◆ **WHAT YOU ARE ASKED TO DO**
Produce exactly the lines from the one holding "You are a GUI" through the last line of the data below, with every picture left out.

◆ **Stored data**
—————
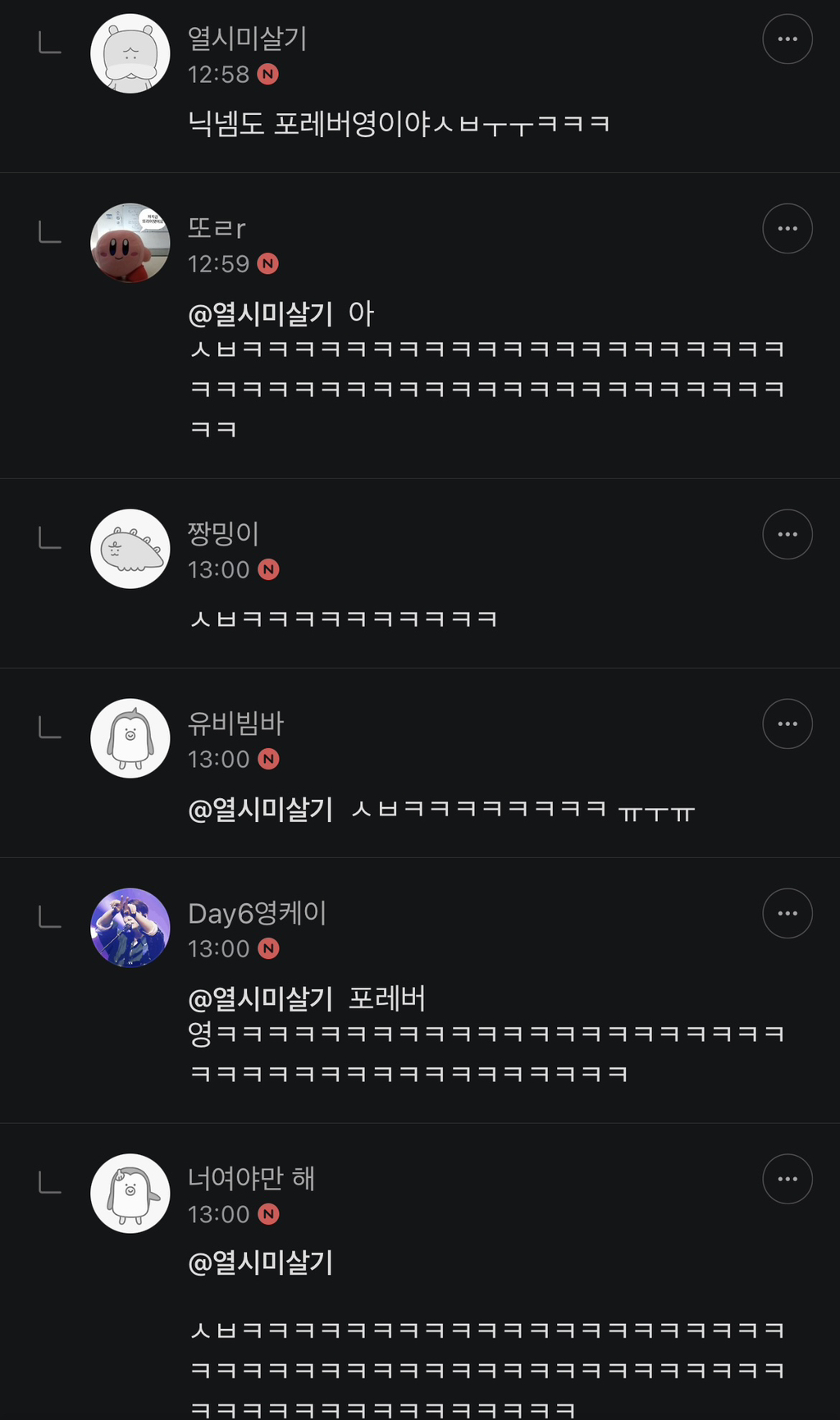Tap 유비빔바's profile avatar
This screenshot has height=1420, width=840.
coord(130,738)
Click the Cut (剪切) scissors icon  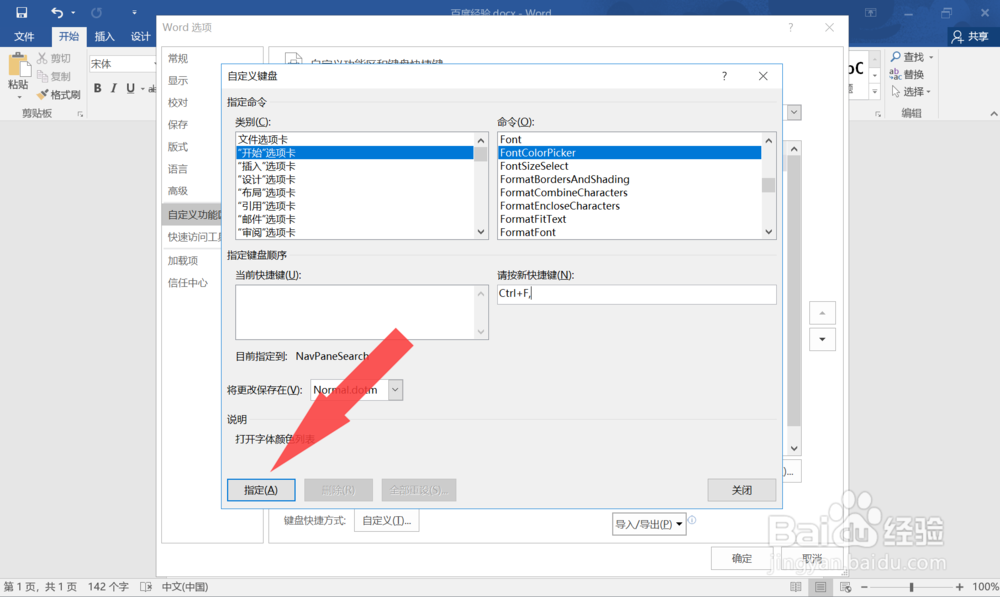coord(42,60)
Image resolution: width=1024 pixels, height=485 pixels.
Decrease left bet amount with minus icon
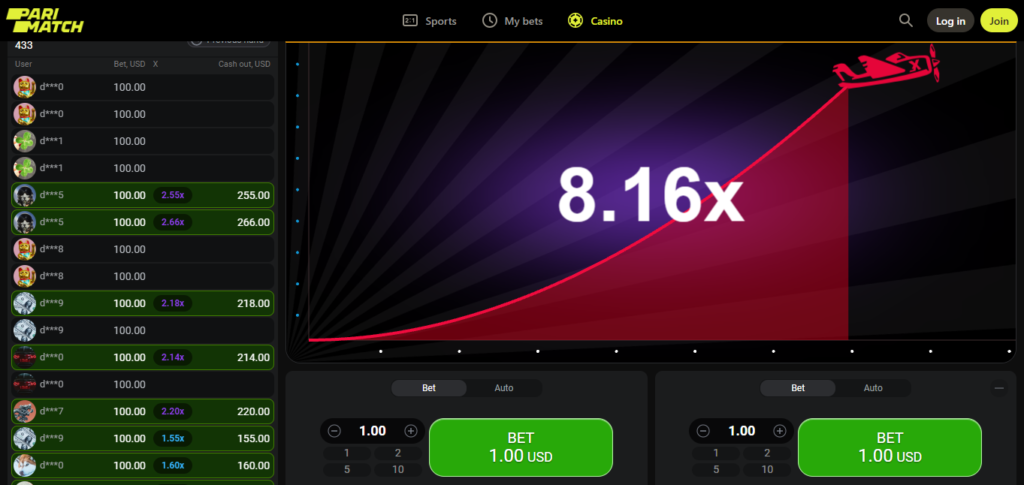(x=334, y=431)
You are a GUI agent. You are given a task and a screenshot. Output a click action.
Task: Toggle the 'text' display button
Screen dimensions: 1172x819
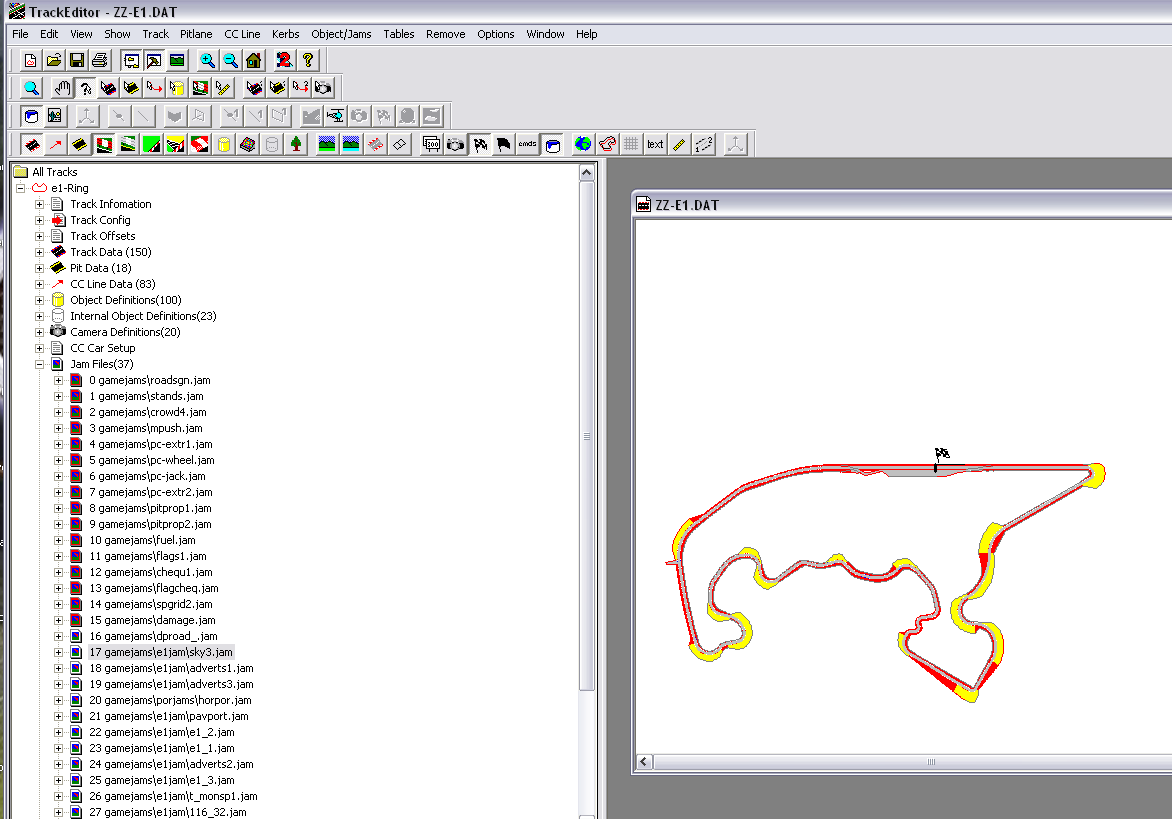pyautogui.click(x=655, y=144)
—————
◆ **TASK RESULT**
You are a GUI agent. You are given a task and a screenshot. Output a click action.
Task: Toggle the 'text' display button
Screen dimensions: 1172x819
pyautogui.click(x=655, y=144)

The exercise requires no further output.